Sebab untuk itulah kamu dipanggil, karena Kristus pun telah menderita untuk kamu dan telah meninggalkan teladan bagimu, supaya kamu mengikuti jejak-Nya.1 Petrus 2:21.

“Kristus keluar sebagai pemenang dalam … pencobaan. Ia menunjukkan keyakinan dan kepercayaan yang sempurna kepada Bapa-Nya selama pergumulan-Nya yang sengit dengan musuh yang kuat. Sang Penebus kita, dalam kemenangan yang diraih di sini, telah meninggalkan teladan yang sempurna bagi manusia, menunjukkan … bahwa satu-satunya keselamatan-Nya adalah kepercayaan yang teguh dan keyakinan yang tak tergoyahkan kepada Allah dalam menghadapi segala pencobaan dan bahaya. …” 2Red 48.3

“Sang Juruselamat dunia telah menjadi dosa bagi umat manusia. Dengan menjadi pengganti manusia, Kristus tidak menyatakan kuasa-Nya sebagai Anak Allah; melainkan menempatkan diri-Nya di antara anak-anak manusia. Ia harus menanggung pencobaan sebagai manusia, demi manusia, dalam keadaan yang paling sulit, dan meninggalkan teladan iman dan kepercayaan yang sempurna kepada Bapa Surgawi-Nya. Kristus tahu bahwa Bapa-Nya akan menyediakan makanan bagi-Nya ketika itu untuk kemuliaan-Nya. Ia tidak akan, dalam cobaan berat ini, ketika rasa lapar menekan-Nya tak terkira, mengurangi sedikit pun dari pencobaan yang diberikan kepada-Nya sebelum waktunya, dengan menggunakan kuasa ilahi-Nya. … Umat manusia yang telah jatuh ke dalam dosa ketika dibawa ke tempat yang lurus tidak dapat memiliki kuasa untuk melakukan mukjizat bagi dirinya sendiri, ataupun untuk menyelamatkan dirinya dari rasa sakit atau penderitaan, atau untuk memberikan kemenangan atas musuh-musuhnya. Adalah tujuan Allah untuk menguji dan membuktikan umat manusia, dan memberi mereka kesempatan untuk mengembangkan tabiat dengan sering membawa mereka ke dalam posisi yang sulit untuk menguji iman dan keyakinan mereka akan kasih dan kuasa-Nya. Kehidupan Kristus adalah teladan yang sempurna. Ia senantiasa, oleh  teladan dan ajarannya, mengajar manusia bahwa Allah adalah tempat bergantung-Nya, dan bahwa kepada-Nya harus ada iman dan kepercayaan yang teguh.” 2Red 43.1 – 2Red 43.2.

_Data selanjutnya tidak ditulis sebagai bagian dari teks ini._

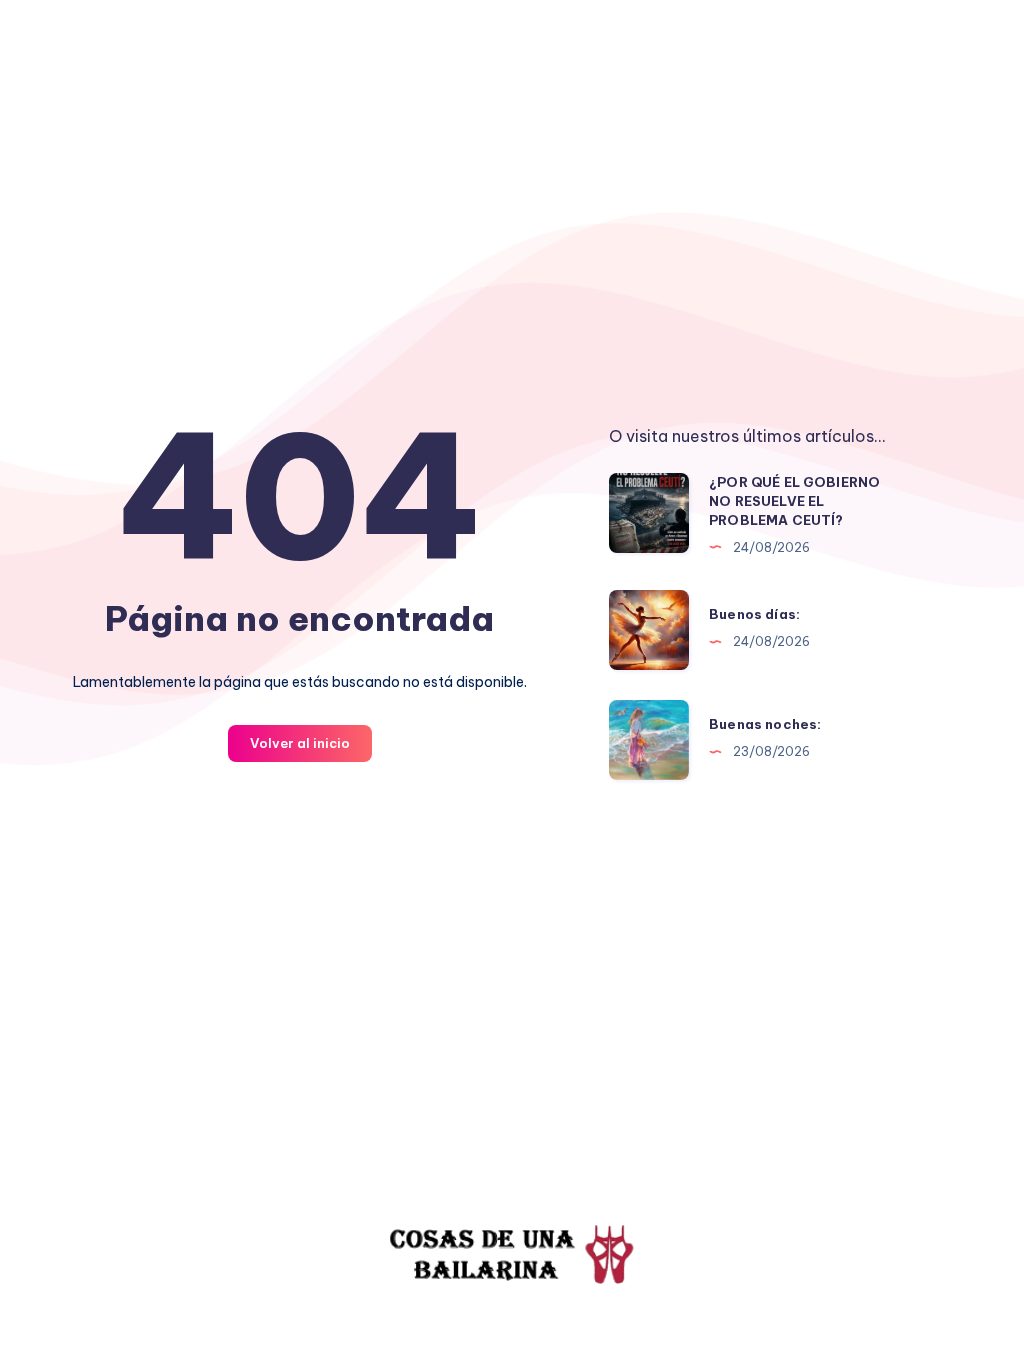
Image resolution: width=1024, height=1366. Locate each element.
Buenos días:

For even hereunto were ye called: because Christ also suffered for us, leaving us an example, that ye should follow his steps.” 1 Peter 2:21 (KJV).

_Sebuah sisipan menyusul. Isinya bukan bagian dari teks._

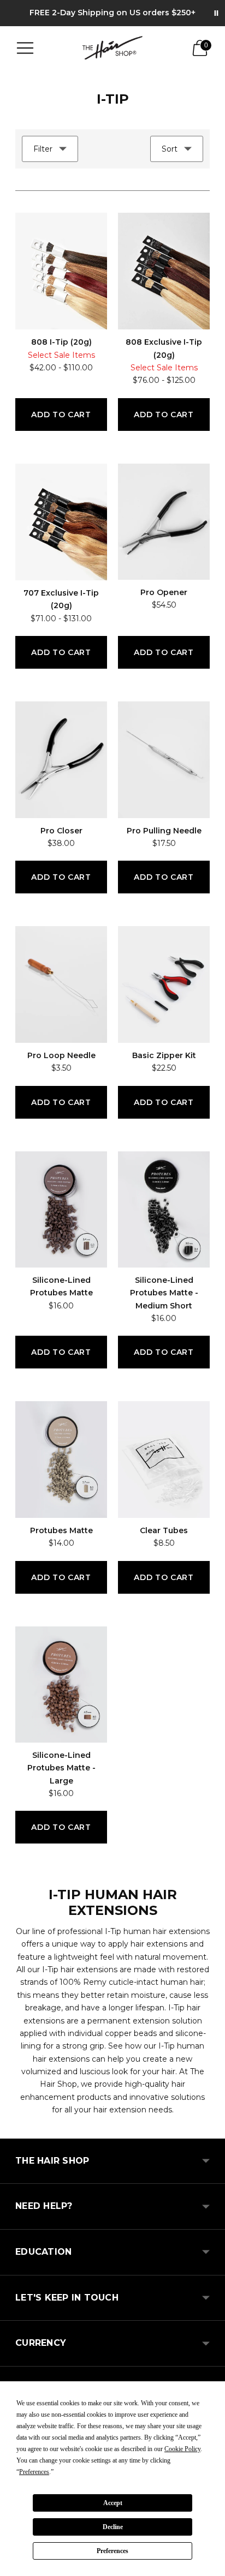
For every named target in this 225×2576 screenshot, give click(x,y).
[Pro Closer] (61, 759)
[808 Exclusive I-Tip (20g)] (164, 271)
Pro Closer (61, 831)
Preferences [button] (34, 2472)
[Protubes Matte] (61, 1459)
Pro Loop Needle (61, 1055)
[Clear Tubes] (164, 1459)
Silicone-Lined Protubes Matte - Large (61, 1768)
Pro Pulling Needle (164, 831)
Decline (113, 2527)
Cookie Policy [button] (182, 2449)
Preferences (112, 2551)
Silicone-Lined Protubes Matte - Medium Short (164, 1293)
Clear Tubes (164, 1530)
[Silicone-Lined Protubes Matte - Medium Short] (164, 1209)
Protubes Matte (61, 1530)
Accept (112, 2503)
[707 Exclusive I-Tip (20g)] (61, 522)
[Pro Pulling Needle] (164, 759)
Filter (42, 149)
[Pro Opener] (164, 522)
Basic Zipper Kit (164, 1055)
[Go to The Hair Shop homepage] (112, 47)
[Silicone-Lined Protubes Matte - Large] (61, 1684)
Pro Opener (163, 592)
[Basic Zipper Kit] (164, 984)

“Christ came off victor in the … temptation. He manifested perfect confidence and trust in his Father during his severe conflict with the powerful foe. Our Redeemer, in the victory here gained, has left man a perfect pattern, showing him that his only safety is in firm trust and unwavering confidence in God in all trials and perils. …” 2Red 48.3

“The Saviour of the world became sin for the race. In becoming man’s substitute, Christ did not manifest his power as the Son of God; but ranked himself among the sons of men. He was to bear the trial of temptation as a man, in man’s behalf, under the most trying circumstances, and leave an example of faith and perfect trust in his Heavenly Father. Christ knew that his Father would supply him food when it would be for his glory. He would not in this severe ordeal, when hunger pressed him beyond measure, prematurely diminish one particle of the trial allotted to him, by exercising his divine power. … Fallen man when brought into straightened places could not have the power to work miracles on his own behalf, to save himself from pain or anguish, or to give himself victory over his enemies. It was the purpose of God to test and prove the race, and give them an opportunity to develop character by bringing them frequently into trying positions to test their faith and confidence in his love and power. The life of Christ was a perfect pattern. He was ever, by his example and teachings, learning man that God was his dependence, and that in him should be his faith and firm trust.” 2Red 43.1 – 2Red 43.2.